[[ Document extract open ]]
Some people keep pictures in this way. These things are fabrics in the tapestry of your history But not to him. Junk. Hoarding. Wasting space.
His mom gave him old pictures of him and his family. He didn't care and was really angry when I insisted we keep them. So he made me hold on to them, and here I am still holding on to them out of guilt.
These things are all sacred. I am having such a terrible time trying to throw them out.
I wonder how I would handle the normal day to day stress of life he hadn't been manipulating me to distrust and hate myself in the formative years of my early adulthood.
Most people learn coping skills during those years; they figure out how to 'get on with it' in the face of challenges.
I don't have coping skills except for avoidance. Distraction. Or I sweat and visualize all the ways I'm going to screw this up or not have the skills to be successful.
I am defeated before I begin.
Was I always like this?
He used to tell me that if I tried to say no to sex that I was being manipulative. My witholding was "punishing" him in an emotionally abusive way.
[[ Document extract closed ]]
• **Activity list**:
**A)** In the excerpt, who gave him old pictures of him and his family?
**B)** Reproduce everything in the excerpt from "These things are all" down to "face of challenges.".
**C)** List the terms the excerpt gives for what kept pictures were to him.
The records are a separate body of material and are unrelated to the excerpt.
[[ Input data open ]]
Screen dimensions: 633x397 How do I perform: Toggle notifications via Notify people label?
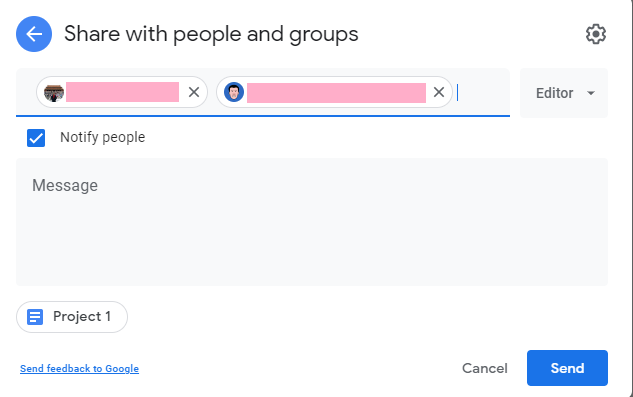[103, 137]
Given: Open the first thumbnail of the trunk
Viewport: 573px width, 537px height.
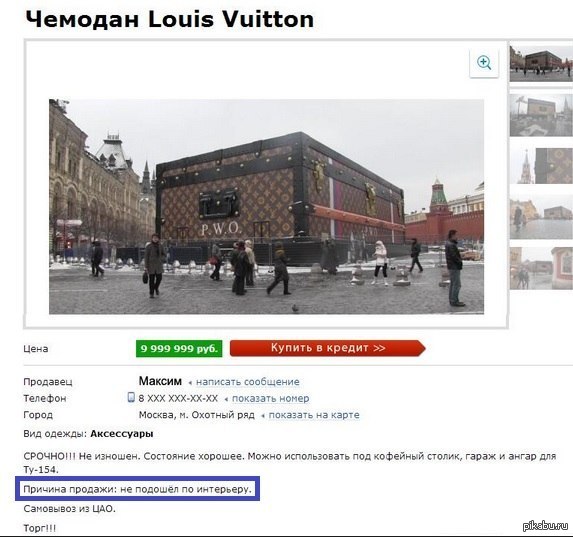Looking at the screenshot, I should pyautogui.click(x=541, y=64).

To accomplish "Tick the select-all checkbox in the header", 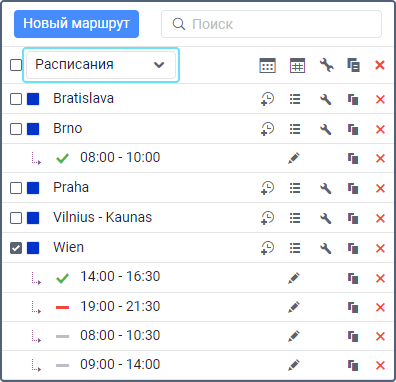I will (x=16, y=65).
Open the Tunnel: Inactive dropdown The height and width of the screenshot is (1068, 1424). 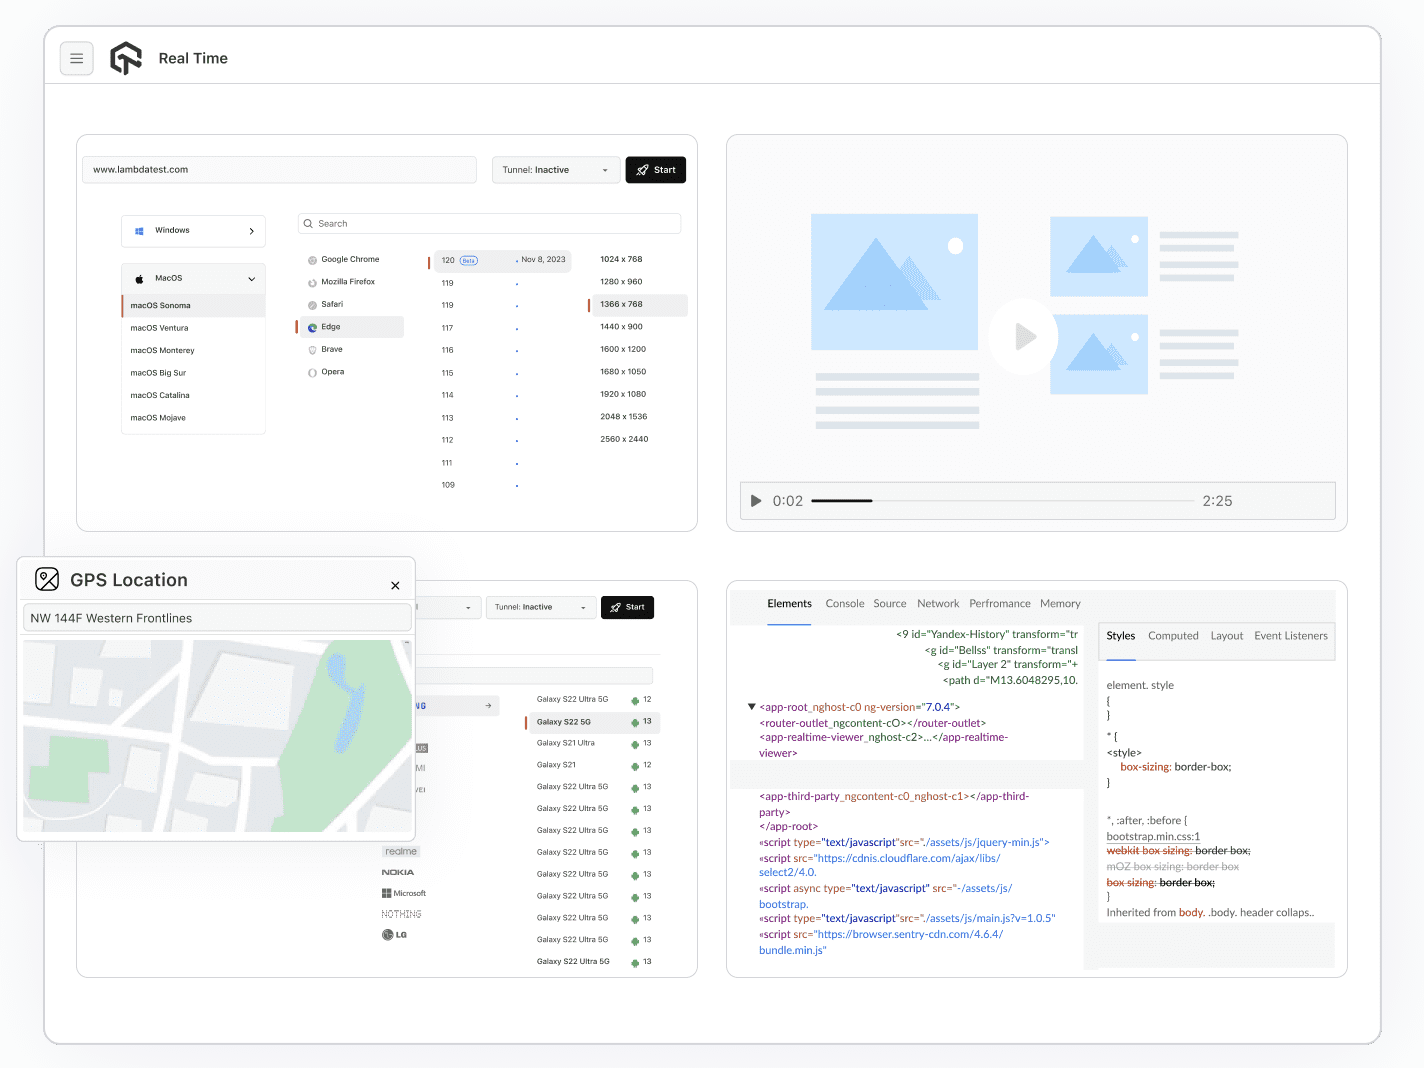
[[ Input data closed ]]
• **Solutions to the problems**:
**A)** His mom gave them to him.

**B)**
These things are all sacred. I am having such a terrible time trying to throw them out.
I wonder how I would handle the normal day to day stress of life he hadn't been manipulating me to distrust and hate myself in the formative years of my early adulthood.
Most people learn coping skills during those years; they figure out how to 'get on with it' in the face of challenges.

**C)** Junk; Hoarding; Wasting space